ARTICLE:

◆ ◆ ◆

# RAAM



## BigonaBianchi (7 Jan 2015)

View: http://youtu.be/K7pycevab2M


This is a cool insight into the race and the mental and physical challenges it brings. I thought th ebest part was the views on WHY people do it, in particular that many riders have had some kind of personal trauma in their lives .


----------



## steveindenmark (7 Jan 2015)

She said the word Amazing, too many times. I lost interest unfortunately.


----------



## screenman (7 Jan 2015)

Thank you, I enjoyed that.


----------



## Stu Smith (7 Jan 2015)

So did I...But not thinking of entering RAAM very soon..


----------



## theloafer (7 May 2015)

@BigonaBianchi ..just watched my copy of this http://www.inspiredtoride.it/event/world-premiere/ thought of you  these guys are amazing


----------



## Sea of vapours (8 May 2015)

Kurt was going to do RAAM, but he's decided against it. A quote from earlier today:
_'Competition Update - I love to compete but since I ride everywhere the winds have to cooperate for me to get to events - so far this is not working out well - will still try to get to events but can't make any promises. Also RAAM is off the table for this year - we can barely keep ourselves sane with this logistics nightmare and adding RAAM was to much._'


----------



## theloafer (19 May 2015)

Inspired to Ride follows a handful of cyclists from around the world as they race unsupported in the inaugural year of a 4,233 mile transcontinental race across the USA. This race is the antithesis to events like Tour de France and Race Across America. There will be no teams, no support vehicles, no special jerseys and not a dime in prize money.

These athletes will endure agonising climbs in the Rockies, driving winds in the Great Plains and sawtooth switchbacks in the Appalachians all for a pat on the back, potential bragging rights and a cold beer when it's all over. Some are out to make history and set records, while others are simply trying to finish.

Two screenings: 7:30, and 9:30 https://www.ticketsource.co.uk/event/MDLIM

already seen this as I ordered the previw its excellent


----------



## wam68 (19 May 2015)

I take my hat of to these competitors.


----------

◆ ◆ ◆

PROBLEM SET:
[1] List the usernames of everyone who posted in the RAAM thread on 7 Jan 2015.
[2] Using the RAAM thread, decide whether each statement agrees with it: (a) Kurt has decided not to do RAAM this year. (b) The transcontinental race in Inspired to Ride offers prize money. (c) Stu Smith plans to enter RAAM soon.

DATA EXTRACT:
◆ ◆ ◆

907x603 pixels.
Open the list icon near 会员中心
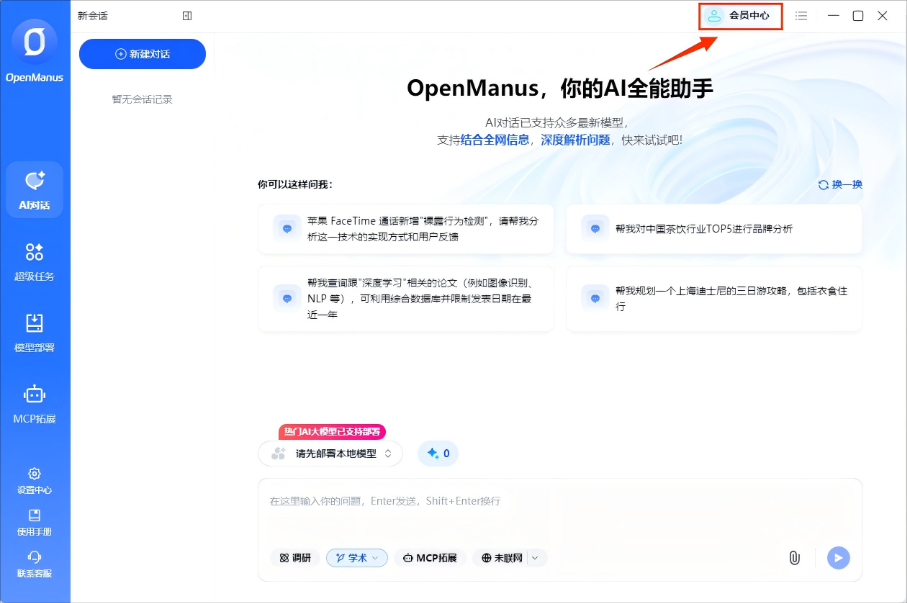801,16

◆ ◆ ◆

ANSWERS TO THE PROBLEMS:
[1] BigonaBianchi, steveindenmark, screenman, Stu Smith

[2]
(a) Yes: "Also RAAM is off the table for this year"
(b) No: "not a dime in prize money"
(c) No: "But not thinking of entering RAAM very soon"